_Excerto da página_

Criámos este projeto para destacar e reconhecer todos aqueles que já implementaram ou estão a desenvolver projetos que tocam, e cujo contributo melhora os três âmbitos: as pessoas, os animais e o ambiente.

– Quais os Critérios utilizados para a seleção dos vencedores?

Através de um painel de jurados de reconhecida excelência, e com uma imparcialidade mandatória, basearemos os critérios na aplicação de práticas inovadoras e orientadas para a sustentabilidade, no impacto dos três pilares One Health, na repercussão na sociedade e, muito importante, no fator replicabilidade, numa ótica de expansão e evolução dos projetos em causa.

– De que forma é que a Saúde dos humanos, dos animais e dos ecossistemas está intimamente ligada e como é que as alterações nestas relações aumentam o risco de novas doenças?

_A sua tarefa_
Responda às perguntas seguintes com base no excerto da página acima.
1. Quais são os três âmbitos que os projetos devem melhorar?
2. Quem fará a seleção dos vencedores?
3. Que fator dos critérios é assinalado como muito importante?

_Dados para análise_
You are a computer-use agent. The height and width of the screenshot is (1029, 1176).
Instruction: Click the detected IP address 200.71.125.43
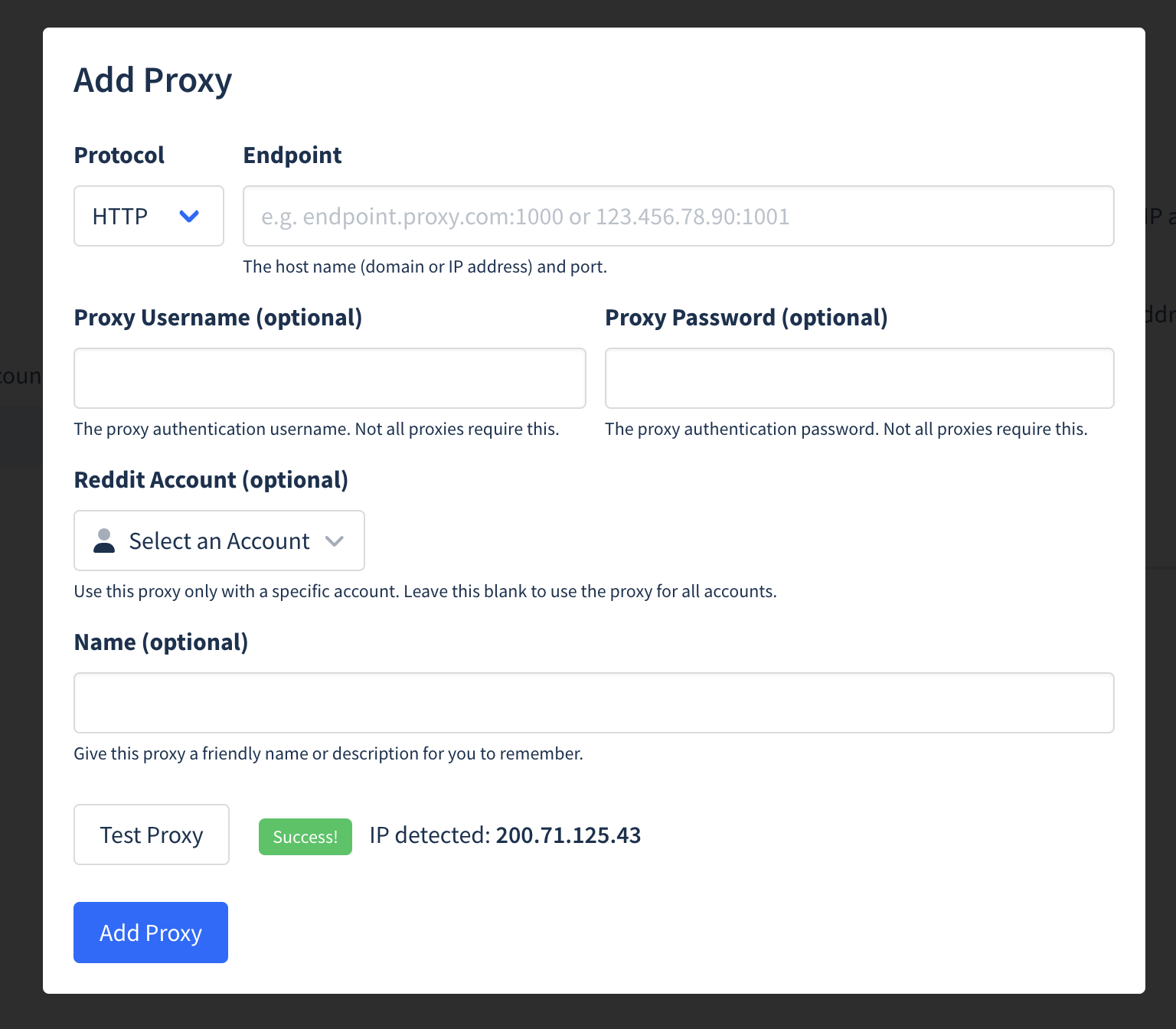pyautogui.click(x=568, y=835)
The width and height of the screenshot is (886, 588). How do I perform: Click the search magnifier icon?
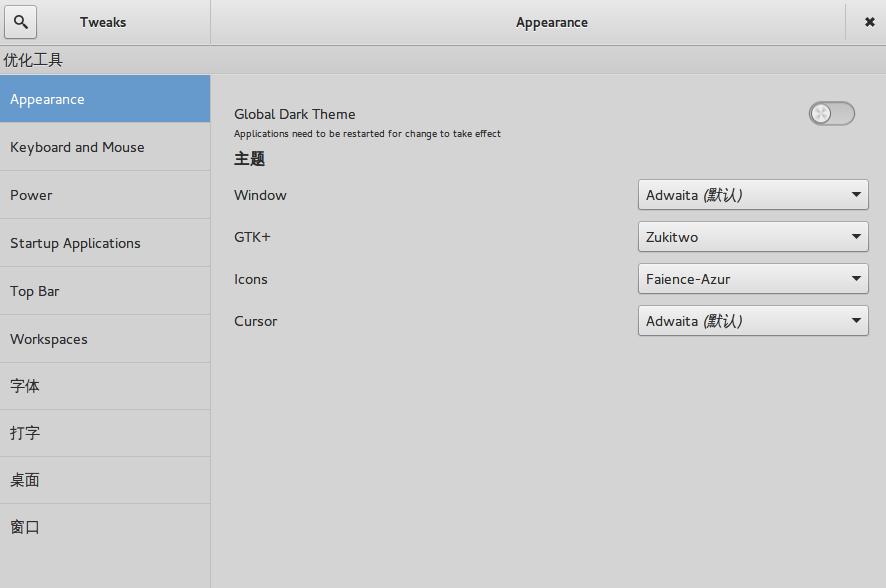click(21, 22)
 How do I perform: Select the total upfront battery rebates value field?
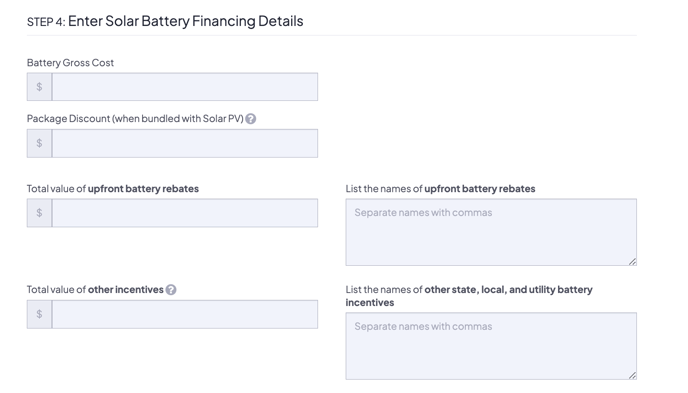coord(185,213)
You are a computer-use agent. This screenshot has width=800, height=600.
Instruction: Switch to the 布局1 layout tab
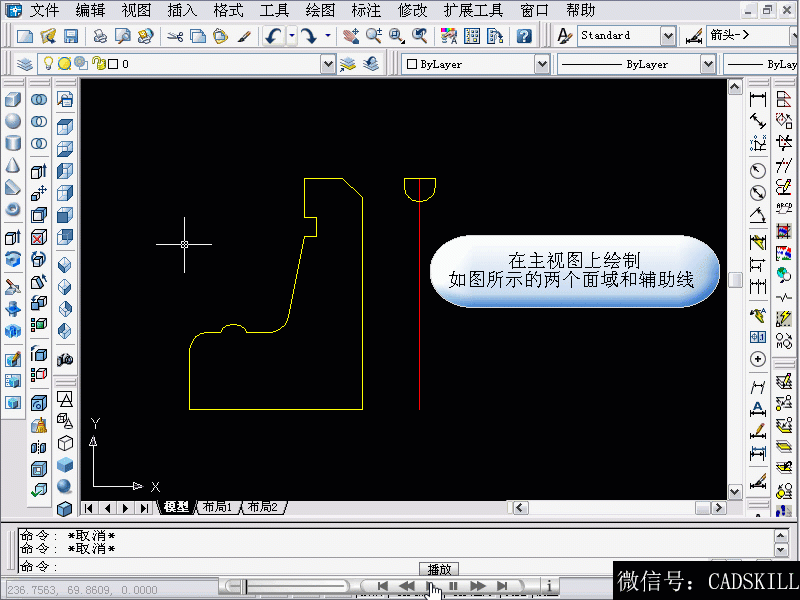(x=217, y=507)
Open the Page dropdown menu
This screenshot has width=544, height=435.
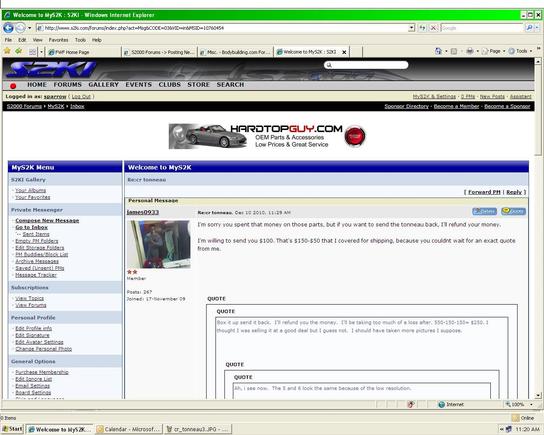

_Resultado da tarefa_
1. As pessoas, os animais e o ambiente.
2. Um painel de jurados de reconhecida excelência.
3. O fator replicabilidade.